08.08.21 07:08, Stephen J. Turnbull пише:
Serhiy Storchaka writes:
Python integers have arbitrary precision. For serialization and interpolation with other programs and libraries we need to represent them [...]. [In the case of non-standard precisions,] [t]here are private C API functions _PyLong_AsByteArray and _PyLong_FromByteArray, but they are for internal use only.
I am planning to add public analogs of these private functions, but more powerful and convenient.
PyObject *PyLong_FromBytes(const void *buf, Py_ssize_t size, int byteorder, int signed)
Py_ssize_t PyLong_AsBytes(PyObject *o, void *buf, Py_ssize_t n, int byteorder, int signed, int *overflow)
I don't understand why such a complex API is useful as a public facility.
There are several goals: 1. Support conversion to/from all C integer types (char, short, int, long, long long, intN_t, intptr_t, intmax_t, wchar_t, wint_t and corresponding unsigned types), POSIX integer types (pid_t, uid_t, off_t, etc) and other platfrom or library specific integer types (like Tcl_WideInt in libtcl). Currently only supported types are long, unsigned long, long long, unsigned long, ssize_t and size_t. For other types you should choose the most appropriate supertype (long or long long, sometimes providing several varians) and manually handle overflow. There are requests for PyLong_AsShort(), PyLong_AsInt32(), PyLong_AsMaxInt(), etc. It is better to provide a single universal function than extend API by several dozens functions. 2. Support different options for overflow handling. Different options are present in PyLong_AsLong(), PyLong_AsLongAndOverflow(), PyLong_AsUnsignedLongMask() and PyNumber_AsSsize_t(). But not all options are available for all types. There is no *AndOverflow() variant for unsigned types, size_t, ssize_t, and saturation is only available for ssize_t. 3. Support serialization of arbitrary precision integers. It is used in pickle and random, and can be used to support other binary data formats. All these goals can be achieved by few universal functions.
So I might want PyLong_AsGMPInt and PyLong_AsGMPRatio as well as the corresponding functions for MP, and maybe even PyLong_AsGMPFloat. The obvious way to write those is <library constructor>(str(python_integer)), I think.
PyLong_AsGMPInt() cannot be added until GMP be included in Python interpreter, and it is very unlikely. Converting via decimal representation is very inefficient way, especially for very long integers (it has cubic complexity from the size of the integer). I think GMP support more efficient conversions.

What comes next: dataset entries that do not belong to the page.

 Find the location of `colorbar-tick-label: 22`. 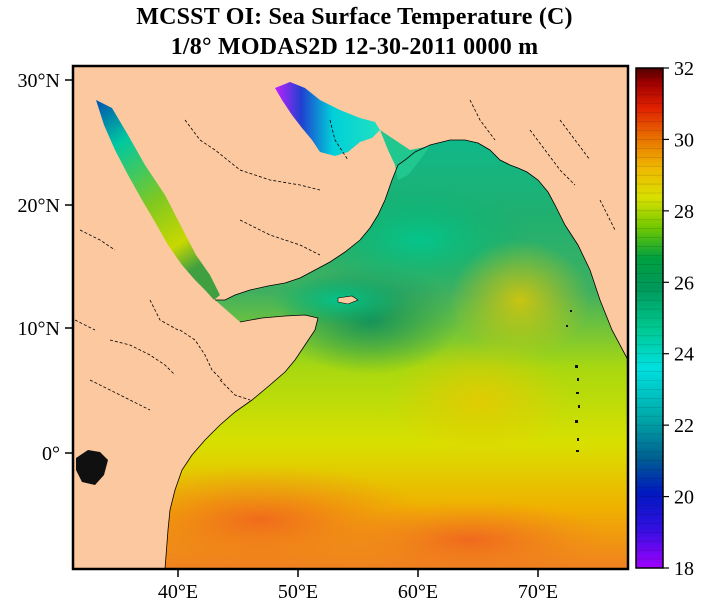

colorbar-tick-label: 22 is located at coordinates (684, 426).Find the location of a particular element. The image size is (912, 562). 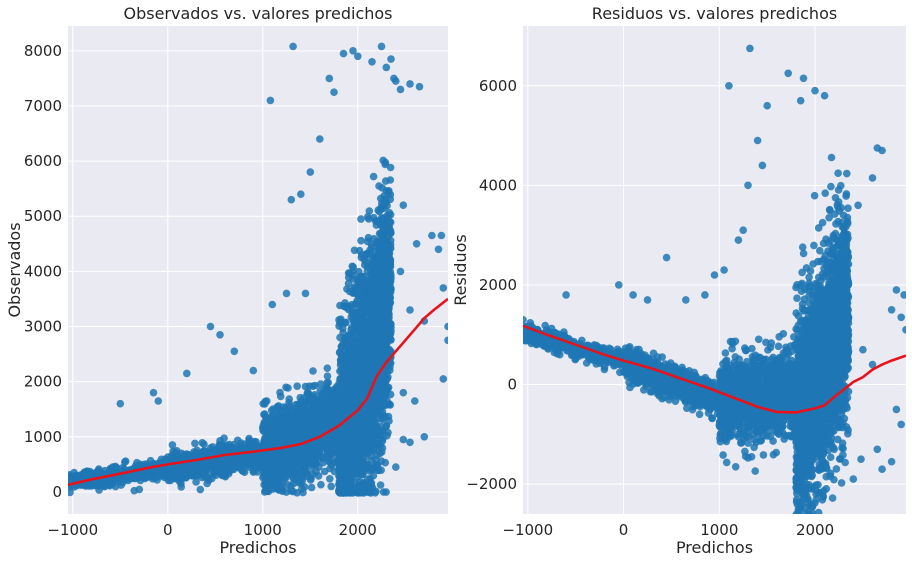

x-tick-label: −1000 is located at coordinates (72, 530).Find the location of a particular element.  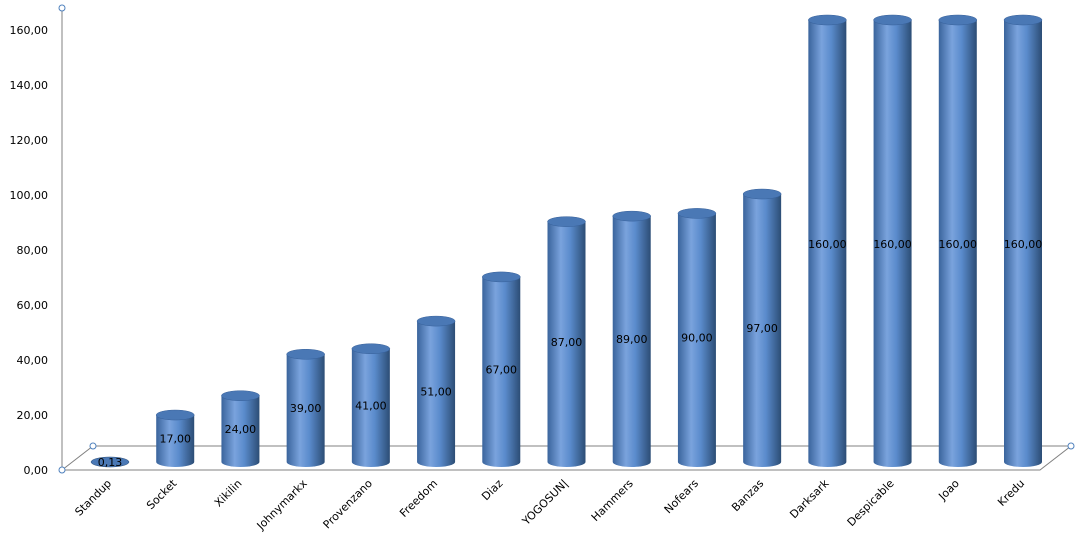

x-category-label: Hammers is located at coordinates (612, 500). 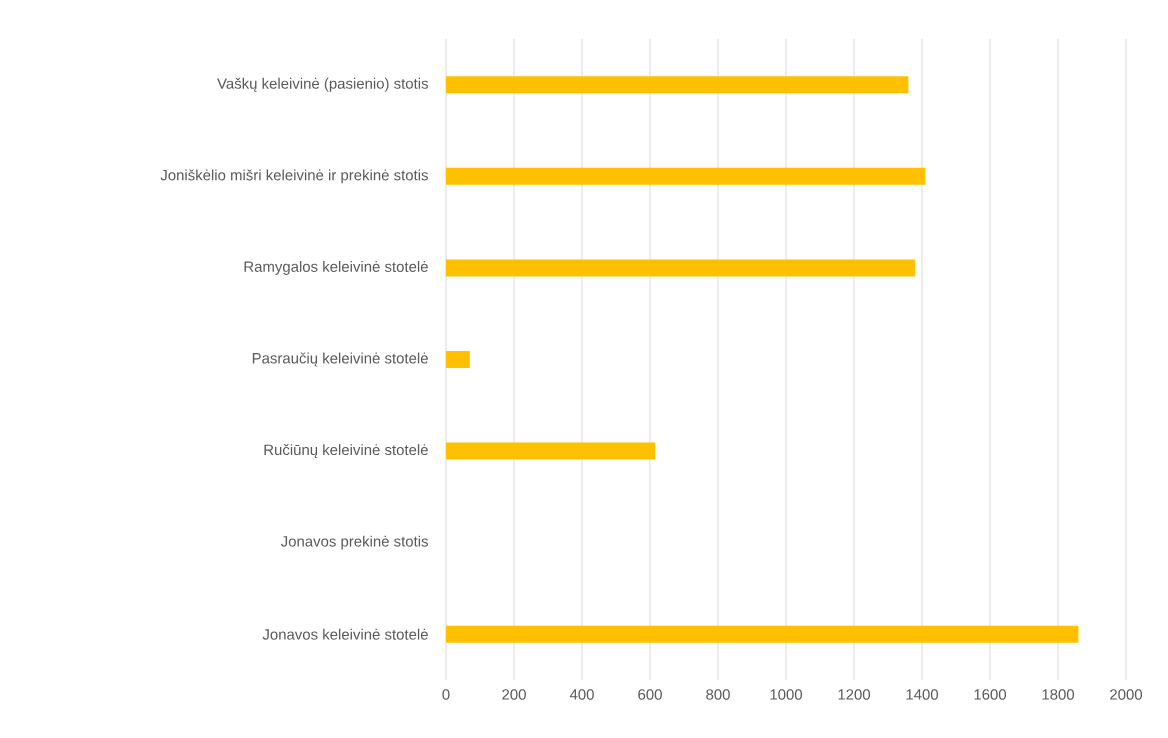 I want to click on x-tick-label: 800, so click(x=718, y=694). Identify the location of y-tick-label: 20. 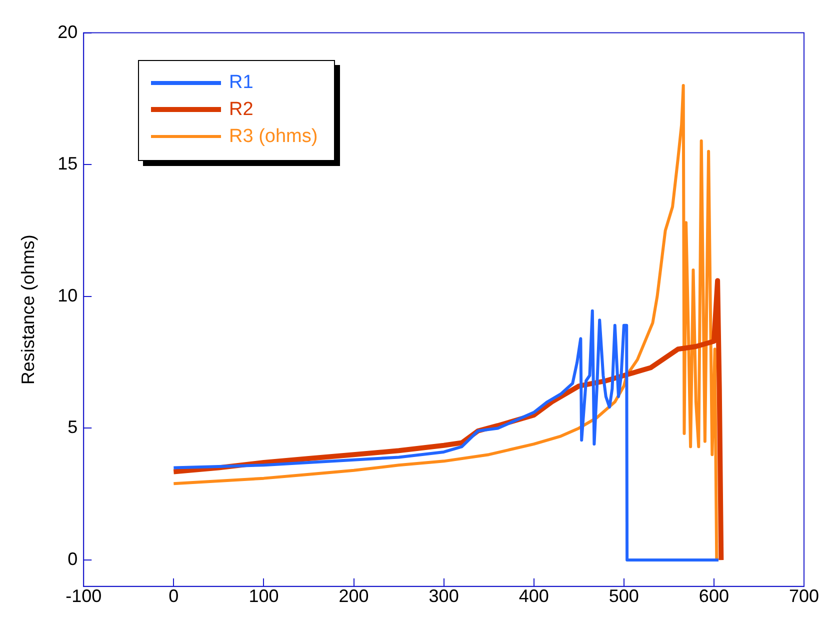
(68, 32).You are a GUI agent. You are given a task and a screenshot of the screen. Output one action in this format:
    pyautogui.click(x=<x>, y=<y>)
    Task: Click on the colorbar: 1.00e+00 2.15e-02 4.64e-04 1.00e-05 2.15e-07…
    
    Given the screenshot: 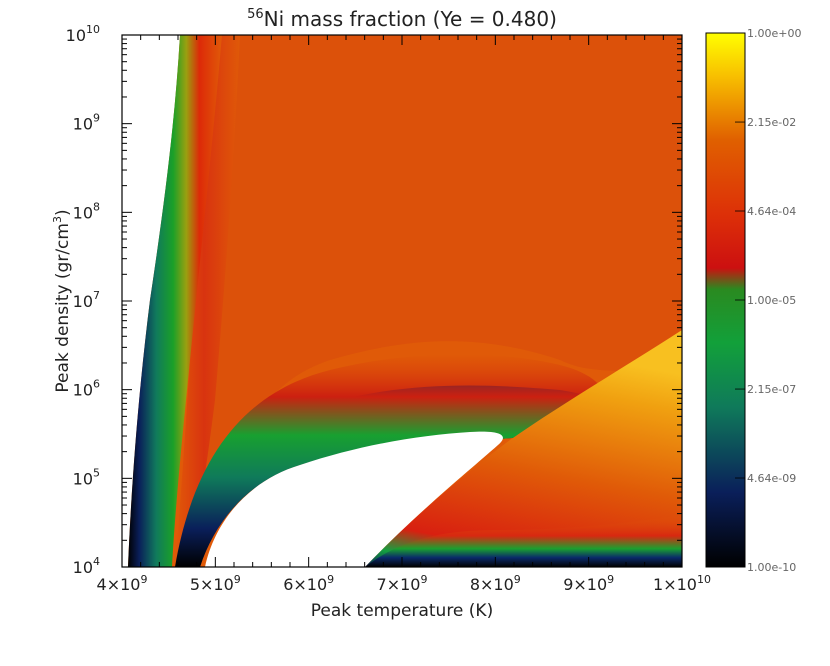 What is the action you would take?
    pyautogui.click(x=753, y=300)
    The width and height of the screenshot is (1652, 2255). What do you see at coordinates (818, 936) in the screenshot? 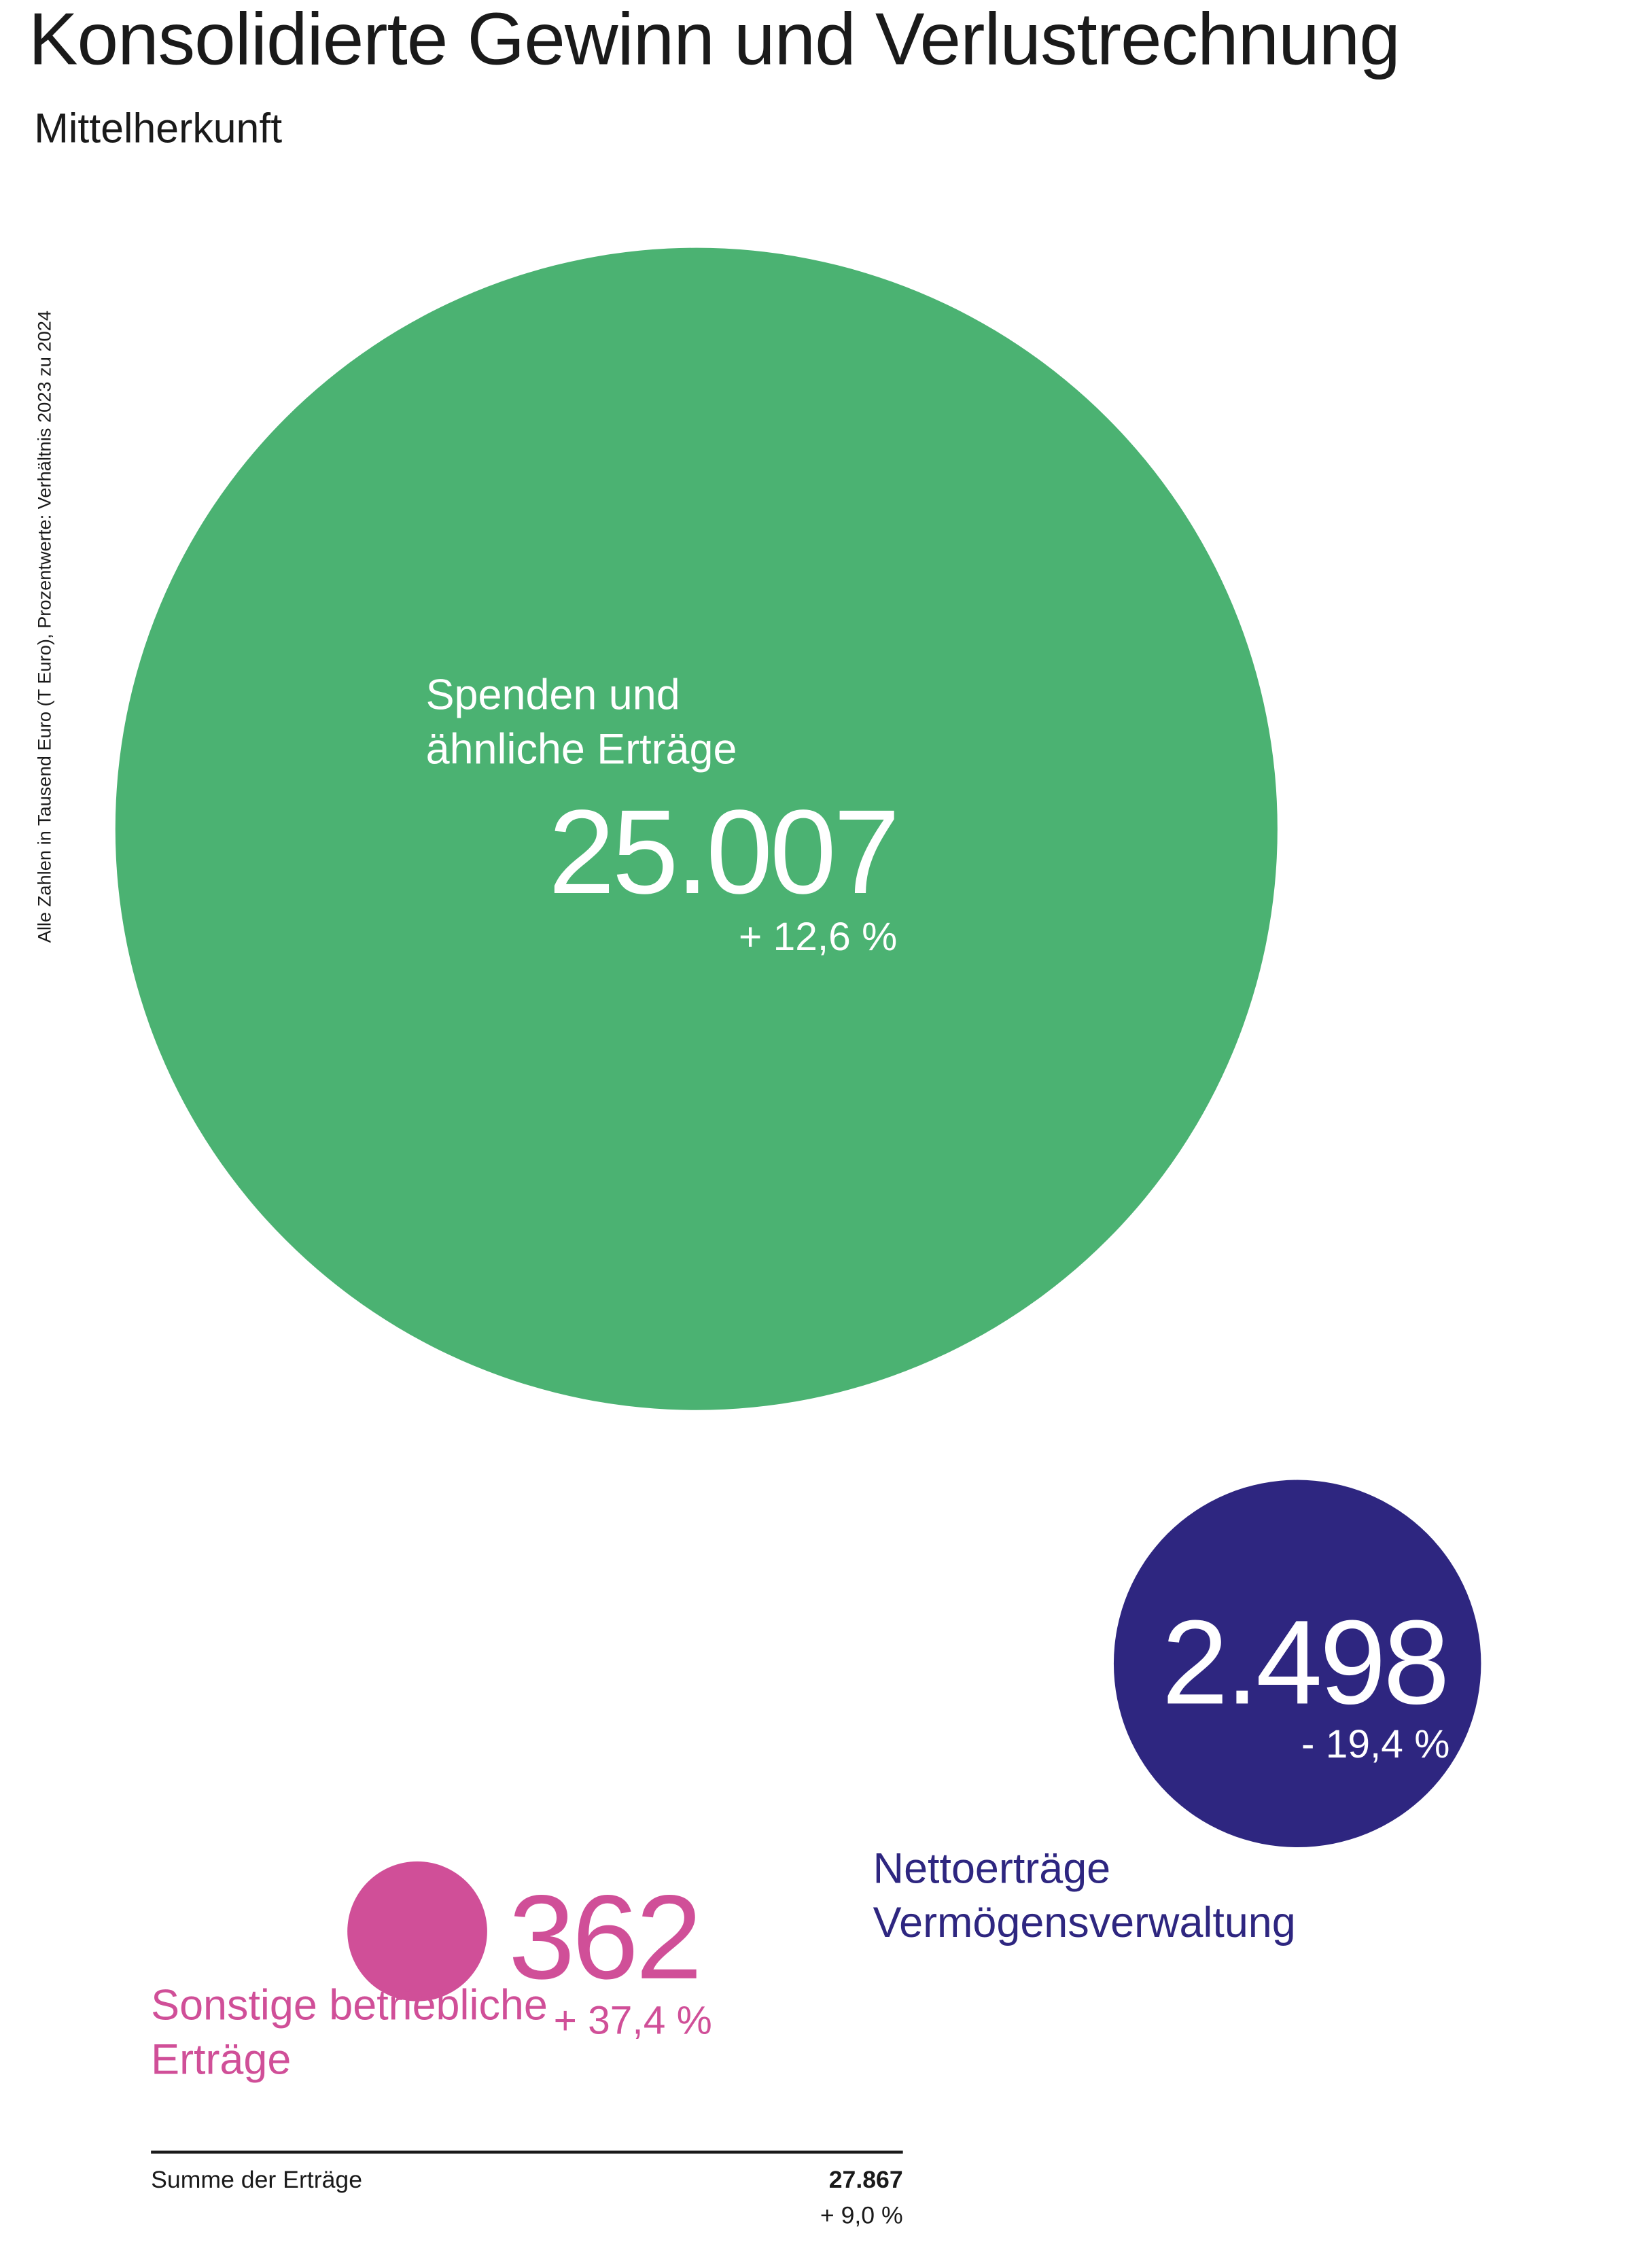
I see `change-label: + 12,6 %` at bounding box center [818, 936].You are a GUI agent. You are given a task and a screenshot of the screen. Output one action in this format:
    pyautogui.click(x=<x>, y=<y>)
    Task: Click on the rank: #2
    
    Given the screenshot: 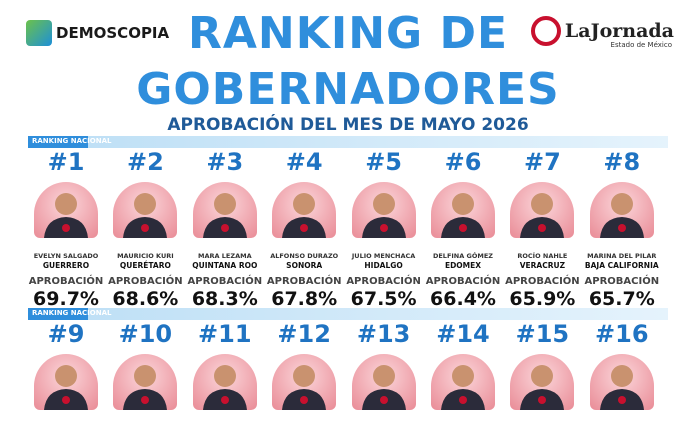 What is the action you would take?
    pyautogui.click(x=145, y=162)
    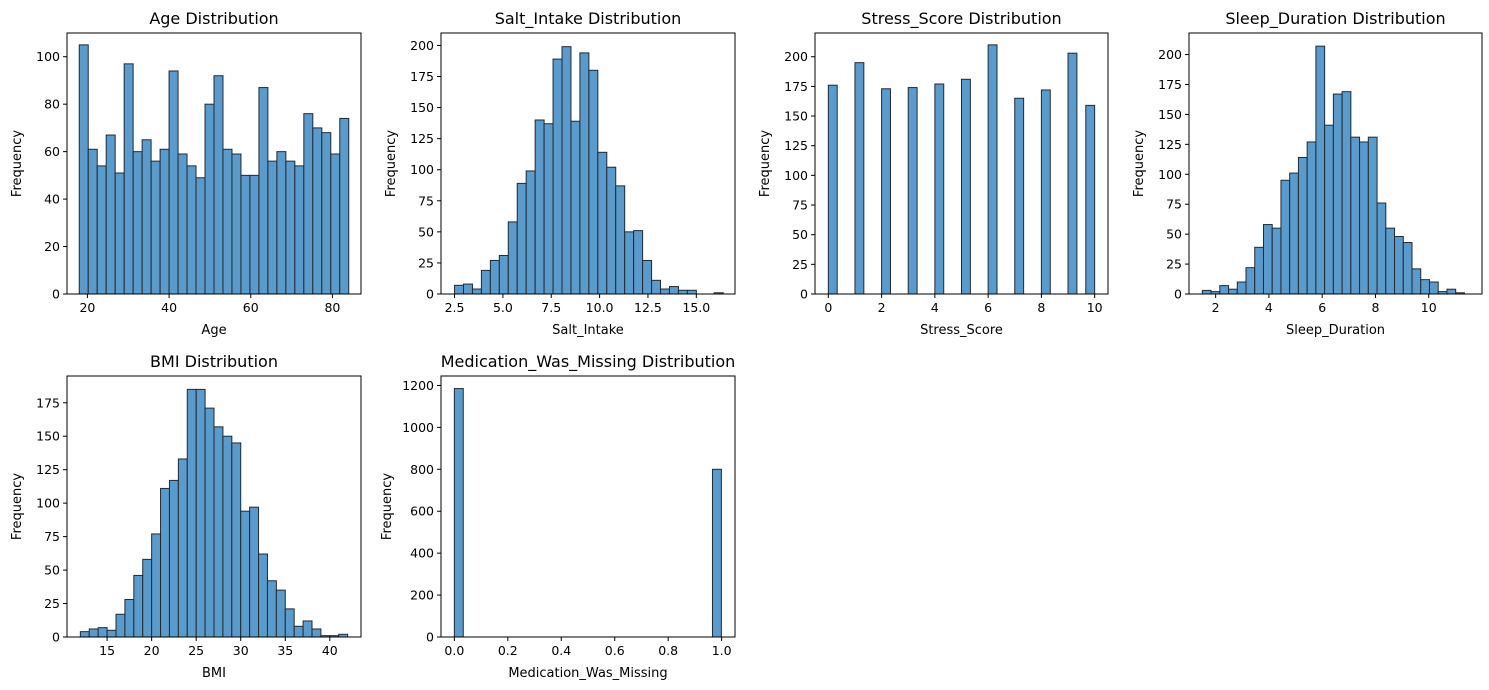 The image size is (1489, 690). Describe the element at coordinates (962, 330) in the screenshot. I see `x-axis-label: Stress_Score` at that location.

In the unlikely event that an application needs to squeeze out that tiny bit of performance, I guess the library constructors all accept buffers of bytes, too, probably with a similarly complex API that can handle whatever the Python ABI throws at them.
For using the library constructors accepting buffers of bytes we need buffers of bytes. And the proposed functions provide the only interface for conversion Python integers to/from buffer of bytes.
In which case why not just expose the internal functions?
If you mean _PyLong_FromByteArray/_PyLong_AsByteArray, it is because we should polish them before exposing them. They currently do not provide different options for overflow, and I think that it may be more convenient way for common case of native bytes order. The names of functions, the number and order of parameters can be discussed. For such discussion I opened this thread. If you have alternative propositions, please show them.
Is it at all likely that that representation would ever change?
They do not rely on internal representation. They are for implementation-indepent representation.